=== Begin Enclosure ===

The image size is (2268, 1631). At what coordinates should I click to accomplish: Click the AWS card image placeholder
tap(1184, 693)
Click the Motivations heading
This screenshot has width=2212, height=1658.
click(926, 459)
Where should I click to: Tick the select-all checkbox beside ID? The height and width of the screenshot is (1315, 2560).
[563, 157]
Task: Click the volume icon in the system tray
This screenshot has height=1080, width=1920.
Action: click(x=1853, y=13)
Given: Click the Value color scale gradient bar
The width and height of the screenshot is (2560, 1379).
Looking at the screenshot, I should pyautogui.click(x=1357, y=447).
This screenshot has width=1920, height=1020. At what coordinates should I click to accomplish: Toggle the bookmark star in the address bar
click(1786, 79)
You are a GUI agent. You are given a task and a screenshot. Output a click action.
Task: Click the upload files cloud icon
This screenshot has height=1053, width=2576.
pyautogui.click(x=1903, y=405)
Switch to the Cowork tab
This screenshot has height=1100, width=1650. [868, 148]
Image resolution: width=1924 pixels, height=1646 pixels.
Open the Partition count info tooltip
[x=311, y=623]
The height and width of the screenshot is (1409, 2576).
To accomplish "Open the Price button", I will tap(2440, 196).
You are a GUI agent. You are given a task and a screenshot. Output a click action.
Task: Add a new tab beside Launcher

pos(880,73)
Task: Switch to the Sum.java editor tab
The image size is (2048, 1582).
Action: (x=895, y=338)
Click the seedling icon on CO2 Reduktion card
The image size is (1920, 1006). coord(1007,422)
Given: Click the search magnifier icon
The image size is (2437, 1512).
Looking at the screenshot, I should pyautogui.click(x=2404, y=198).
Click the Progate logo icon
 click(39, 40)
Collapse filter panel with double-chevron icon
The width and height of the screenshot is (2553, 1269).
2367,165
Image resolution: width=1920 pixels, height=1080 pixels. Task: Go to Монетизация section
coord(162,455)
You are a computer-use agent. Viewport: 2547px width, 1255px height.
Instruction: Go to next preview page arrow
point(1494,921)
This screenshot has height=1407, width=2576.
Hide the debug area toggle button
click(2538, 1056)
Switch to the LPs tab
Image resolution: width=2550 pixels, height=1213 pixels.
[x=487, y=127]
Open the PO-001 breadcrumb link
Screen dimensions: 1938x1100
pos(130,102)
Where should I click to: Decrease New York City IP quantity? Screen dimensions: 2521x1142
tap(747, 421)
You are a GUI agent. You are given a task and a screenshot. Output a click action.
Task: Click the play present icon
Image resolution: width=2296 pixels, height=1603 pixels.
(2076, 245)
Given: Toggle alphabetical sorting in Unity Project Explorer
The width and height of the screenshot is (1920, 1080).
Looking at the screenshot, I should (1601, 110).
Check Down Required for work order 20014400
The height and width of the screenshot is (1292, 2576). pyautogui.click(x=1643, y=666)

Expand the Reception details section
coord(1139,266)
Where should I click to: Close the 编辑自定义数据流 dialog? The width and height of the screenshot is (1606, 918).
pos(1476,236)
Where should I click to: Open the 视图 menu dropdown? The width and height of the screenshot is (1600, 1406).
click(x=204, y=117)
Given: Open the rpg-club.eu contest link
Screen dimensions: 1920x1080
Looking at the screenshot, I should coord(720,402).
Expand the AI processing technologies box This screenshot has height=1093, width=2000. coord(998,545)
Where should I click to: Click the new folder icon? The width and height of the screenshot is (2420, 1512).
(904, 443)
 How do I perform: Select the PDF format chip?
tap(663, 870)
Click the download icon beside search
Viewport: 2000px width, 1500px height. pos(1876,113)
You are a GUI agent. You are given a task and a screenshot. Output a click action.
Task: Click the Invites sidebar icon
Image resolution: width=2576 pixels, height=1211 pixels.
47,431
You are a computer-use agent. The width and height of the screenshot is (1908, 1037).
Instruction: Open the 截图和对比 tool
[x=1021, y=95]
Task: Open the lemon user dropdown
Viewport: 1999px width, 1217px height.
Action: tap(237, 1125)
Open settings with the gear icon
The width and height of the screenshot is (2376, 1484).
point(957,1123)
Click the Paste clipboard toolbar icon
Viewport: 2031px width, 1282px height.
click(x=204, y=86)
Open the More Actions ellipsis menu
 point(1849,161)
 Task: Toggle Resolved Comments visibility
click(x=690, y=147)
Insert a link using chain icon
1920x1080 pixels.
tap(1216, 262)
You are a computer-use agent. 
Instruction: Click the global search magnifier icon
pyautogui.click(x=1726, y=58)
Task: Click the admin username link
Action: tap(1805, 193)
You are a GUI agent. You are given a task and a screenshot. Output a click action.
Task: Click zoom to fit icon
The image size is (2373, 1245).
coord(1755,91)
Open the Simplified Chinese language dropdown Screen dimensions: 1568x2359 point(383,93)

=== End Enclosure ===

Task item - Exactly the lines above from the one with "Where should I click to: Tick" to the one with "Task: Click the upload files cloud icon", both included, are to be quoted; leave the rest out.

Solution below -
Where should I click to: Tick the select-all checkbox beside ID? The height and width of the screenshot is (1315, 2560).
[563, 157]
Task: Click the volume icon in the system tray
This screenshot has height=1080, width=1920.
Action: click(x=1853, y=13)
Given: Click the Value color scale gradient bar
The width and height of the screenshot is (2560, 1379).
Looking at the screenshot, I should pyautogui.click(x=1357, y=447).
This screenshot has width=1920, height=1020. At what coordinates should I click to accomplish: Toggle the bookmark star in the address bar
click(1786, 79)
You are a GUI agent. You are given a task and a screenshot. Output a click action.
Task: Click the upload files cloud icon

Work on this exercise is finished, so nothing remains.